About this task —
When you reach the line that contains "Collapse the BVB60 tree node", begin copying exactly, and continue through the last line of the data; no pictures belong in the copy.

(Items from a dataset)

━━━

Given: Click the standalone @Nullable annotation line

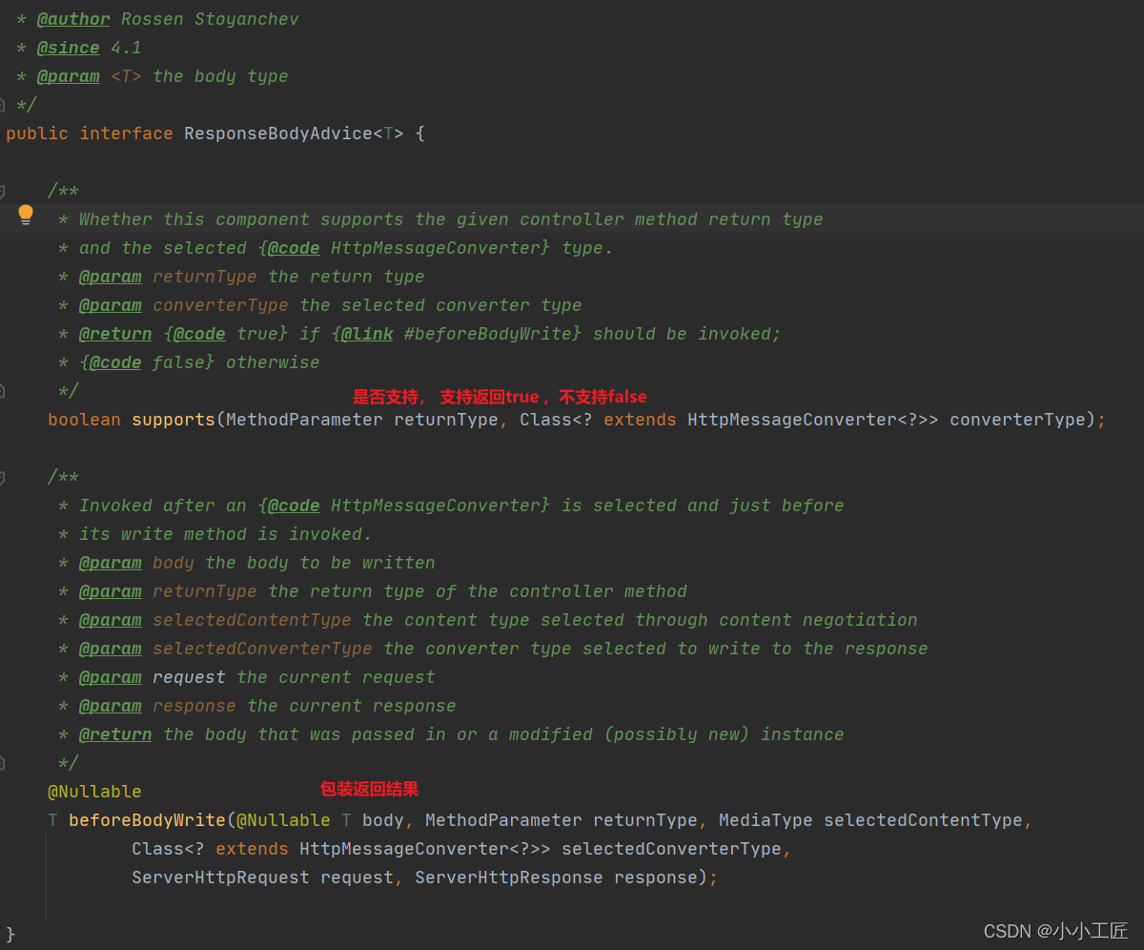Looking at the screenshot, I should (94, 792).
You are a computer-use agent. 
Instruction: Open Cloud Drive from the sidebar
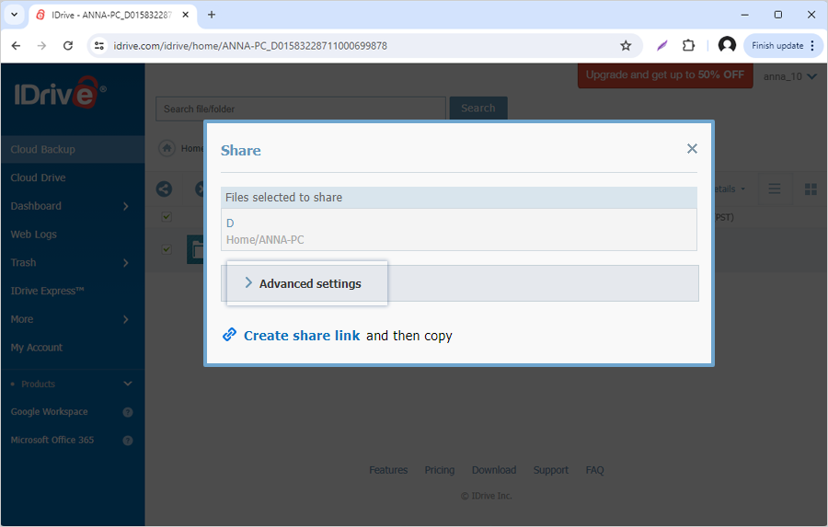pyautogui.click(x=39, y=178)
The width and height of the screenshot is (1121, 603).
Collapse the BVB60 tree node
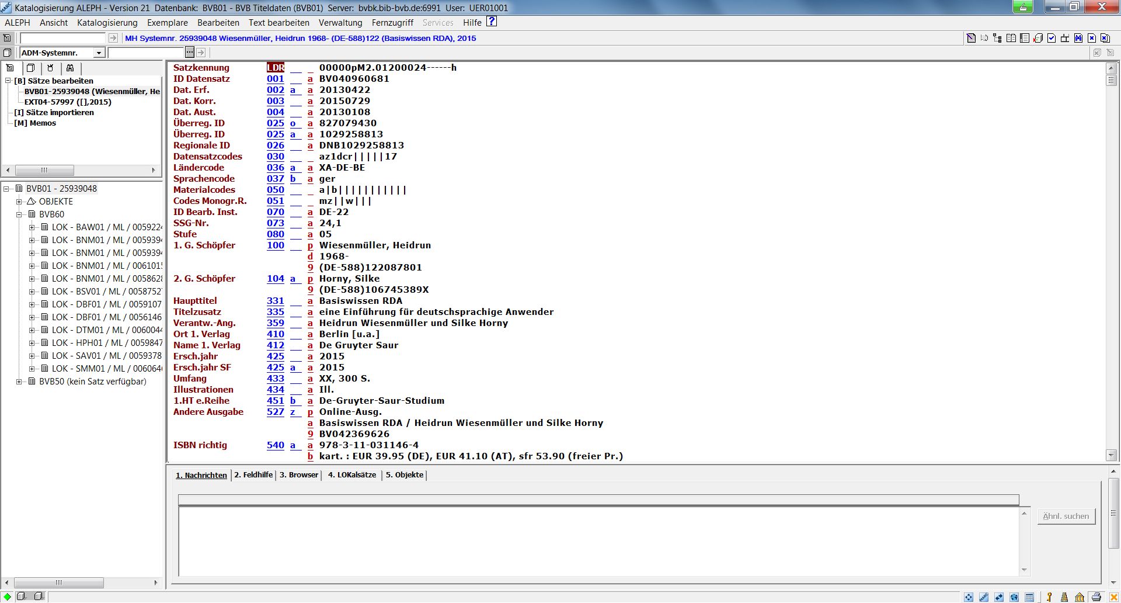point(19,214)
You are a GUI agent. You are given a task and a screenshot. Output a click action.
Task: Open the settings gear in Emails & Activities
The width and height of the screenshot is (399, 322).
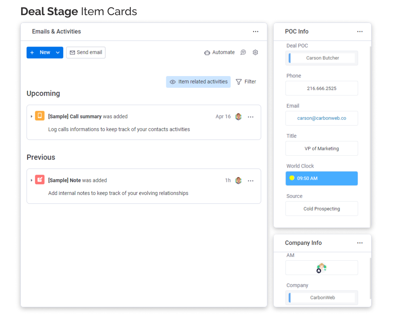(255, 52)
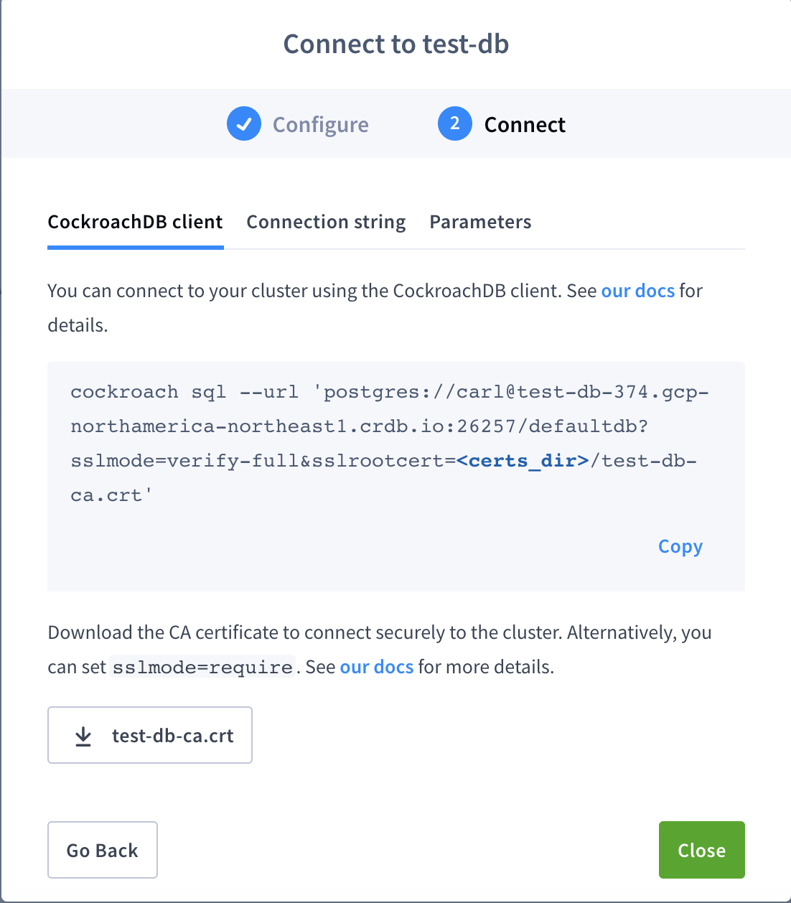
Task: Click the certs_dir placeholder in the command
Action: pyautogui.click(x=523, y=461)
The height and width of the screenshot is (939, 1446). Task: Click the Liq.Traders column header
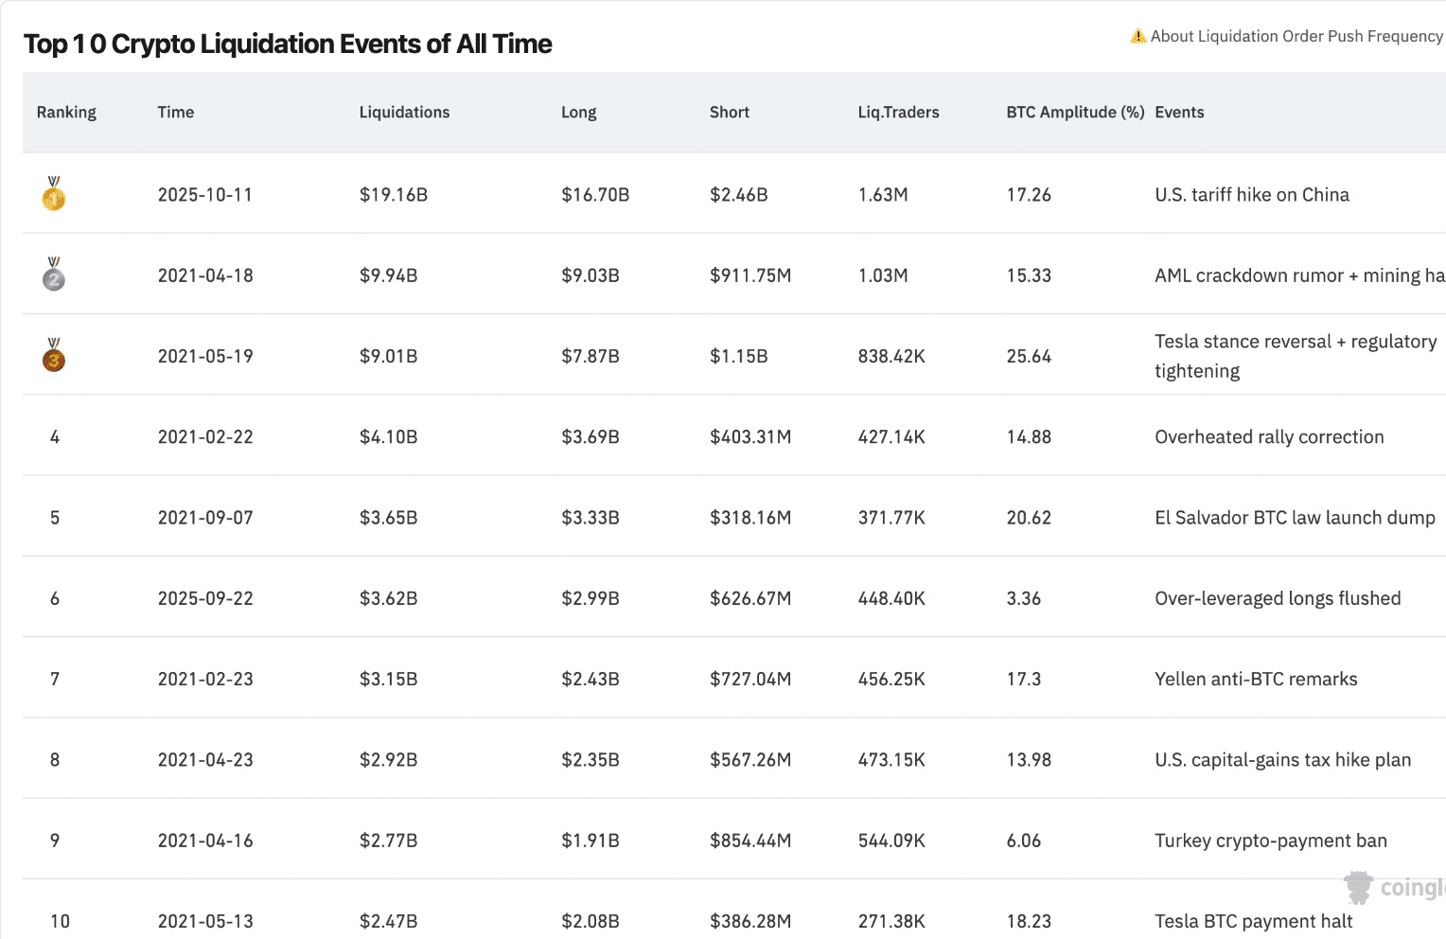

━━━

Completed exercise —
Collapse the BVB60 tree node
point(19,214)
You are a GUI agent. You are given a task and a screenshot. Output a click action.
Task: Open the settings gear in Emails & Activities
The width and height of the screenshot is (399, 322).
(255, 52)
Task: Click the certs_dir placeholder in the command
Action: pyautogui.click(x=523, y=461)
The height and width of the screenshot is (939, 1446). Task: Click the Liq.Traders column header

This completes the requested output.